Module deconvolution

This module contains numerous routines for fitting peak shapes and deconvolution of 2D spectra.

Automatic deconvolution

The deconvolution process is inspired by article by Shimadzu 10.1016/j.chroma.2016.09.037.

The entire procedure is as follows:

  1. Get initial guess of spectra
    • if enough maxima are present, spectra at maxima are used

    • otherwise, the timepoints are clustered based on cosine similarity and averaged spectra of clusters are used

  2. Refine spectra by fitting peak shapes to some PeakModel

  3. Optionally, unrestricted refinement of concentrations based on spectra

deconvolve_adaptive()

.....

Copy the deconvolution module description from "The entire procedure" up to and including "deconvolve_adaptive()", swapping "cosine similarity" for "Pearson correlation".

_Items_:
.....

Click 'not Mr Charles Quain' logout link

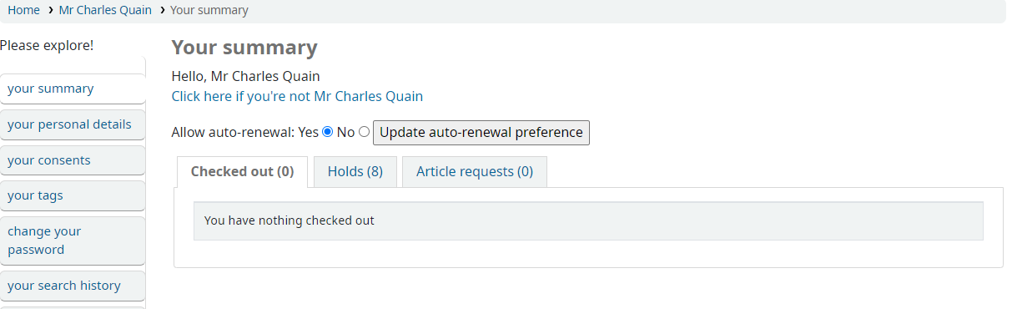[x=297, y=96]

.....

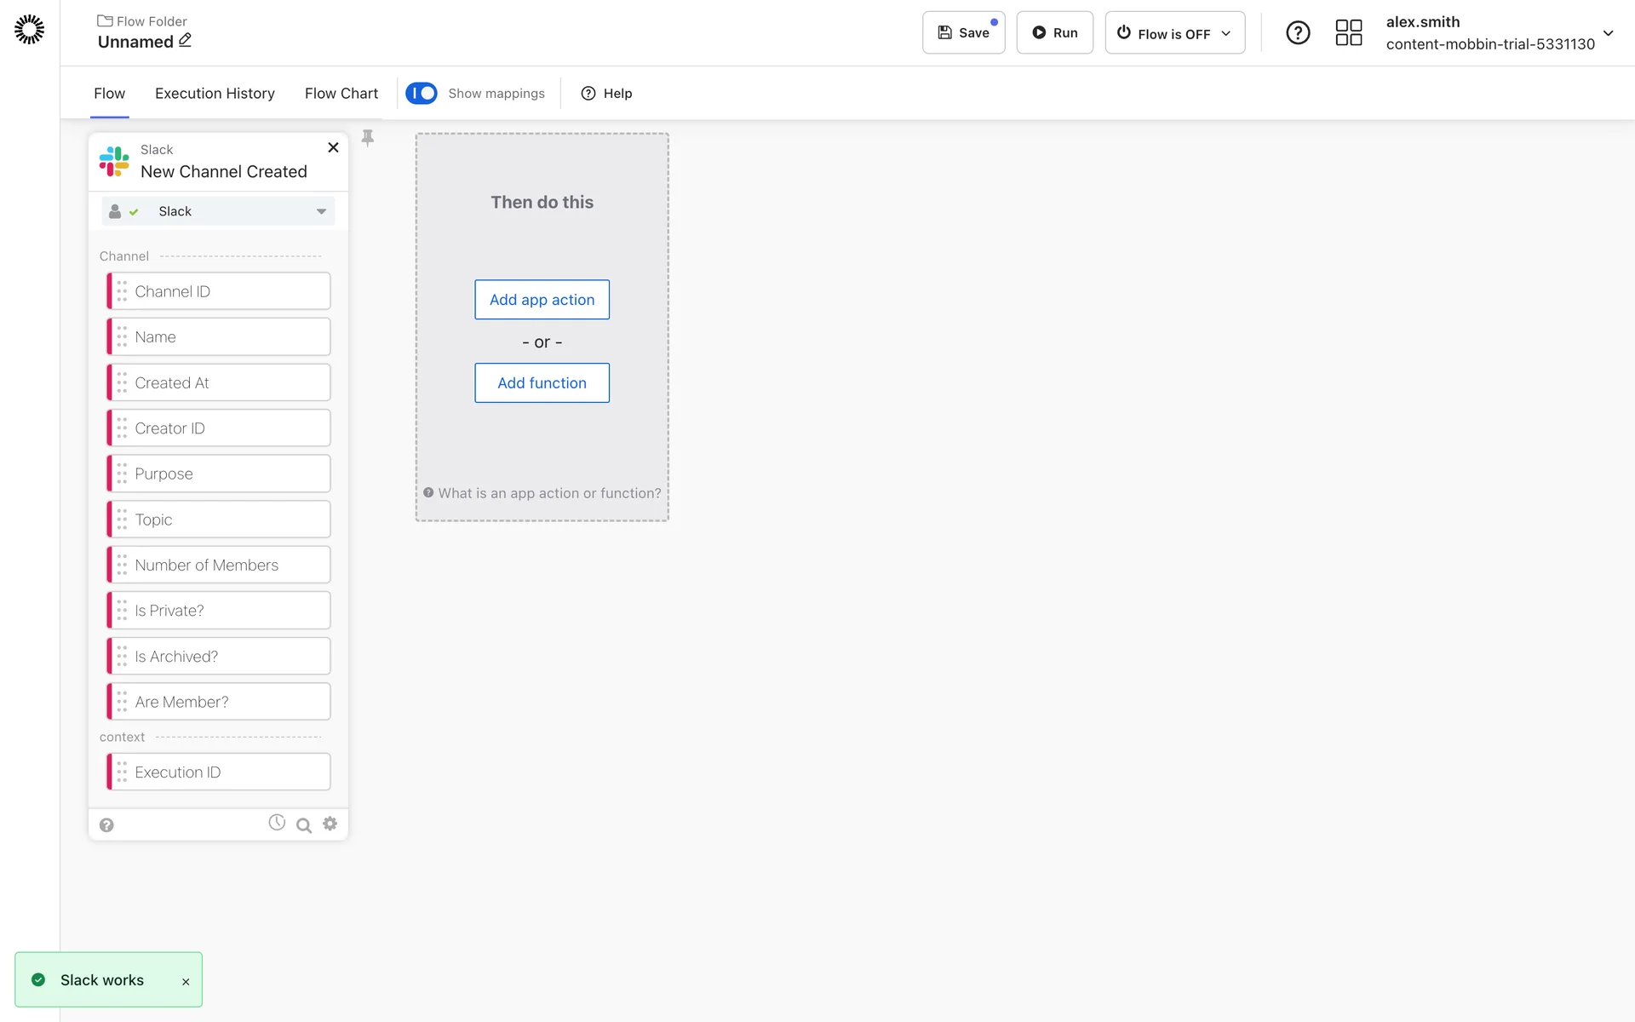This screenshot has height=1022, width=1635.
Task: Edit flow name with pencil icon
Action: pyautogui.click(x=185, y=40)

.....

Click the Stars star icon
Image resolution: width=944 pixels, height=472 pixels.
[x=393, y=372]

.....

_Response_:
The entire procedure is as follows:

  1. Get initial guess of spectra
    • if enough maxima are present, spectra at maxima are used

    • otherwise, the timepoints are clustered based on Pearson correlation and averaged spectra of clusters are used

  2. Refine spectra by fitting peak shapes to some PeakModel

  3. Optionally, unrestricted refinement of concentrations based on spectra

deconvolve_adaptive()